Communiqué: La CLES dit NON à la violence de la prostitution

Montréal, 17 décembre 2007 – Le 17 décembre est déclaré Journée internationale pour contrer la violence envers les personnes en prostitution. Les membres de la Concertation des luttes contre l’exploitation sexuelle (CLES) souhaitent marquer cette journée et réaffirmer leur refus de toute violence exercée ici comme ailleurs dans le monde, à l’égard des femmes et des filles qui se retrouvent en situation de prostitution. Nous dénonçons la violence psychologique, physique et sexuelle qu’elles subissent à l’instar de plusieurs femmes dans une société patriarcale mais nous dénonçons aussi la répression judiciaire et sociale à leur endroit.

Cette violence tient à ce que notre société préfère harceler et criminaliser ces femmes plutôt que de s’attaquer à ceux qui sont à la source de ces violences, soit les proxénètes et les clients. L’application actuelle des lois et des règlements, aux trois paliers de gouvernement, met l’accent sur la criminalisation des femmes, plutôt que sur l’interpellation des clients et des proxénètes, devant qui les législateurs ferment les yeux de mille et une façons. Ceux-ci se sentent pleinement autorisés à traiter les personnes en prostitution comme une source de profits et de gratification.

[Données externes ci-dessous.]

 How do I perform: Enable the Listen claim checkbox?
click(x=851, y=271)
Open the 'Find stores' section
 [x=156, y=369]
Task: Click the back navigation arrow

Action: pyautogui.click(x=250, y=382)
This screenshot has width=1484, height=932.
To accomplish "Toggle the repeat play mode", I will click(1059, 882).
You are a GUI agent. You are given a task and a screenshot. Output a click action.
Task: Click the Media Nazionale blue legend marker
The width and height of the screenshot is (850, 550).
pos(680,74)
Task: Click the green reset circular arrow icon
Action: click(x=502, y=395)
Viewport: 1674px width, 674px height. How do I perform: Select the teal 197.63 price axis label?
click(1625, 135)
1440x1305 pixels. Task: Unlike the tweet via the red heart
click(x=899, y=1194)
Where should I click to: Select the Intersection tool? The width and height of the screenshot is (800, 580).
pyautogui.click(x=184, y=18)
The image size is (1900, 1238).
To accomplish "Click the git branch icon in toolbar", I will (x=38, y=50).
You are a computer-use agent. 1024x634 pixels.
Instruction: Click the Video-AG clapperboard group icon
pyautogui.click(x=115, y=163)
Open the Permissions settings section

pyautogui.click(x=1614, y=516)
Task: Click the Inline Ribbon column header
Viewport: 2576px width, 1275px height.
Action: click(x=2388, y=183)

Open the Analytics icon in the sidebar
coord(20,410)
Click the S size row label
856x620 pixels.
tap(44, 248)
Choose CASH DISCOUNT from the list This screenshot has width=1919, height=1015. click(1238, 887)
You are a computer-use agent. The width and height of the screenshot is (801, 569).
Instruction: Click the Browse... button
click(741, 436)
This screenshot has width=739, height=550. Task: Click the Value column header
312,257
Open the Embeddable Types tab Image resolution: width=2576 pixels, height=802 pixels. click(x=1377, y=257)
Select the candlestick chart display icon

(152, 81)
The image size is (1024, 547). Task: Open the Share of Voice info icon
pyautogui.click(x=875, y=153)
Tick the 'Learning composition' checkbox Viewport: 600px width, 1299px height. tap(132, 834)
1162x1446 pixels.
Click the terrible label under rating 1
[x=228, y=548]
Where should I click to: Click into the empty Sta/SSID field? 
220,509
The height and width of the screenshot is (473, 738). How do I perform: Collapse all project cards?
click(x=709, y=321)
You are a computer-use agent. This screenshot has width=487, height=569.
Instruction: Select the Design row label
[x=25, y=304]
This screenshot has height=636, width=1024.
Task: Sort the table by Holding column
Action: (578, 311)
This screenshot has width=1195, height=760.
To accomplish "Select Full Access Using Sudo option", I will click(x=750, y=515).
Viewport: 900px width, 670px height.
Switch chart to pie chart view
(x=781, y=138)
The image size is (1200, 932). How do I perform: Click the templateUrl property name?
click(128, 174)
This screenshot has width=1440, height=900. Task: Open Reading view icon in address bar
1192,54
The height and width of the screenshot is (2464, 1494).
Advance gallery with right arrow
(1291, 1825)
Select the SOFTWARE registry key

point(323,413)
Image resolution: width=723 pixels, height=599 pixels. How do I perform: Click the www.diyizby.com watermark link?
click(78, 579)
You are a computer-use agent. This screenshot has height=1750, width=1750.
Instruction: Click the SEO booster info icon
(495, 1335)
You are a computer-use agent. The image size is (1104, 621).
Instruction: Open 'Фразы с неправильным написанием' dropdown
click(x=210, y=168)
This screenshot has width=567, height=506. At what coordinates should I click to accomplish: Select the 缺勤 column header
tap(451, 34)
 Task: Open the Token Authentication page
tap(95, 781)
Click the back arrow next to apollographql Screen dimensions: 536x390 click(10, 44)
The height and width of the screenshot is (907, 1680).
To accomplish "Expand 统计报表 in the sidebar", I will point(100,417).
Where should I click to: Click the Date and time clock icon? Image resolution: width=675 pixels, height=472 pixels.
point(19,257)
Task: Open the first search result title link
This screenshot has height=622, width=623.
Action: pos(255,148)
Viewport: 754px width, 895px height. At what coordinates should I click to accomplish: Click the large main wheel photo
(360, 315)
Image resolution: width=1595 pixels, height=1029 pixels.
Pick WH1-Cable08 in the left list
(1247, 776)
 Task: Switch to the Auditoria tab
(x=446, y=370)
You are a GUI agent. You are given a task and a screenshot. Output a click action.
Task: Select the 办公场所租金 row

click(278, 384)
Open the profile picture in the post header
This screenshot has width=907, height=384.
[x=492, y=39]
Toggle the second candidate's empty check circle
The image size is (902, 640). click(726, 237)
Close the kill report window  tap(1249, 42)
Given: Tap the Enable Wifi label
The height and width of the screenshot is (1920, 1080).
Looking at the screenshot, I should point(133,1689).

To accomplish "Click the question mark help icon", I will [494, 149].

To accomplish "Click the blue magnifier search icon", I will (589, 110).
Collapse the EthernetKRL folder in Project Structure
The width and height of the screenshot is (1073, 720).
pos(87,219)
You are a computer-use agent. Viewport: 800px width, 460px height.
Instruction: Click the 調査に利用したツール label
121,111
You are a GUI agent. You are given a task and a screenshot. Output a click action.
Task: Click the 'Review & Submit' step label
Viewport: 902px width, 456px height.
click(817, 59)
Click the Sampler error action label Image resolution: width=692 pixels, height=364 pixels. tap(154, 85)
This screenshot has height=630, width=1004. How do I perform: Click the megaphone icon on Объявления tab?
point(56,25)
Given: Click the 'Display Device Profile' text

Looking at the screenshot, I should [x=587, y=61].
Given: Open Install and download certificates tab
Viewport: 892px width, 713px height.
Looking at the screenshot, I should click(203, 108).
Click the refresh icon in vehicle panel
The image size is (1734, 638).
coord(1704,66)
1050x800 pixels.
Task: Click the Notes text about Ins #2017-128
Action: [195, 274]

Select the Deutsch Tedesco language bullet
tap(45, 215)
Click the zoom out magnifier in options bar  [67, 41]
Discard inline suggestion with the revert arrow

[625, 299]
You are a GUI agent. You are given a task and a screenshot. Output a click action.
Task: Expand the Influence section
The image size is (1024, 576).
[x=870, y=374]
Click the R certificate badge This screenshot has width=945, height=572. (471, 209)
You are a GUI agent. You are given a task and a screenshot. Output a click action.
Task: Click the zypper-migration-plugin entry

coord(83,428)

Pour les organisations et personnes membres de la CLES, les tentatives actuelles d’imposer une légalisation ou la décriminalisation du proxénétisme et des bordels ne feraient qu’aggraver cette violence en multipliant l’exploitation sexuelle commerciale des femmes. Les statistiques d’agression démontrent que proxénètes et clients sont tout aussi méprisants et violents derrière des portes closes que dans la prostitution de rue. La preuve déposée au procès de Robert Pickton – qui a dit avoir tué 49 femmes en Colombie-Britannique – indique que sa ferme était essentiellement un bordel. Au Québec, au moins 5 des 14 femmes en situation de prostitution tuées au cours des 10 dernières années étaient à l’emploi d’agences d’escorte, de maisons closes, de clubs échangistes, de bars ou se rendaient chez des acheteurs de « services sexuels ». Cette violence organisée doit cesser.

La solution n’est pas de normaliser l’industrie de la prostitution – comme certains le réclament – mais de cibler et confronter la « demande » masculine. La CLES soutient qu’un monde sans prostitution est possible. L’expérience de pays comme la Suède démontre que, plutôt que de criminaliser les femmes en situation de prostitution, il est beaucoup plus efficace de leur offrir de véritables solutions en cessant de les arrêter et en les appuyant réellement, tout en ciblant leurs exploiteurs. De plus, le fait de situer l’institution de la prostitution dans un continuum de violence envers les femmes permet de travailler sur des solutions visant une égalité de fait pour toutes les femmes.

Cet appui réel est celui que réclament depuis toujours les femmes défavorisées, sans logis, immigrantes ou narcodépendantes. C’est parmi elle que sont majoritairement les femmes captives de la traite et de la prostitution. Elles demandent du soutien psychologique, l’accès à des logements et des programmes de garderie abordables, des programmes de désintoxication, la possibilité de retourner aux études ou de réintégrer le marché du travail dans des emplois satisfaisants, un soutien au revenu, l’accès à la justice et des démarches d’immigration simplifiées.

La CLES regroupe depuis mai 2005 des intervenantes de première ligne, des chercheurEs universitaires, des auteurEs et des représentantEs d’organismes communautaires et religieux. Toutes et tous mènent un travail d’éducation populaire et de défense des droits des personnes aux prises avec la prostitution, une forme de violence qui est le contraire même de l’égalité femmes-hommes, qu’elle se fasse dans la rue ou via des agences d’escorte, dans des salons de massages dits érotiques, bars spécialisés ou bordels, via la pornographie ou Internet. Elle touche particulièrement les femmes davantage marginalisées (pauvres, racisées, migrantes, autochtones, adolescentes, victimes d’inceste et de viol, etc.)